■ WORK ORDER
Show every line of the data that contains the string "menu".

(Saved data entries)
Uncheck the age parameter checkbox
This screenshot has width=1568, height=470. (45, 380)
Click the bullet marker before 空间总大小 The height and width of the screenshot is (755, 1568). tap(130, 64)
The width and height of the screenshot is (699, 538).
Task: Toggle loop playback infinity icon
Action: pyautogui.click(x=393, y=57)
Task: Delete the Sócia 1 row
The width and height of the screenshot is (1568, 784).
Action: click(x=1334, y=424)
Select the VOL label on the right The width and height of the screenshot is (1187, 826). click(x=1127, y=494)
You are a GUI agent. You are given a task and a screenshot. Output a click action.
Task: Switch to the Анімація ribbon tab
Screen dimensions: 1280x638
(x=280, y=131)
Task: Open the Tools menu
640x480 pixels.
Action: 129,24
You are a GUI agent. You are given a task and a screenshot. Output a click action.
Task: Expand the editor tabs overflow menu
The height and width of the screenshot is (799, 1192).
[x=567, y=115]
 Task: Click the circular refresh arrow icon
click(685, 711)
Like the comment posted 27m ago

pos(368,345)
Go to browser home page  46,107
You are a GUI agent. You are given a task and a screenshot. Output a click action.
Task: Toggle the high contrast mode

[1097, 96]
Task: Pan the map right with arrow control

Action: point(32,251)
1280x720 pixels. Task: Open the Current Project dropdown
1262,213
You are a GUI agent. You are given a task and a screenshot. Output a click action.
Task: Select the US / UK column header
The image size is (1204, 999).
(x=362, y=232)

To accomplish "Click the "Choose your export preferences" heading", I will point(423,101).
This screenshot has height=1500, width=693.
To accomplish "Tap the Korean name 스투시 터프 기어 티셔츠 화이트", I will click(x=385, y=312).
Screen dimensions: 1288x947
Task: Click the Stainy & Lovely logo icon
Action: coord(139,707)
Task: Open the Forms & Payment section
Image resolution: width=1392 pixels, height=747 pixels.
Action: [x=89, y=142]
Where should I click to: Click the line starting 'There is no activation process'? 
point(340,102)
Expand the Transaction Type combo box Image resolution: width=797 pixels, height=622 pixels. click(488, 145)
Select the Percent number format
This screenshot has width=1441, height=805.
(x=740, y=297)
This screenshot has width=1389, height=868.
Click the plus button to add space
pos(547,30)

■ SOLUTION FOR THIS EXERCISE
Task: Open the Tools menu
Task: Expand the editor tabs overflow menu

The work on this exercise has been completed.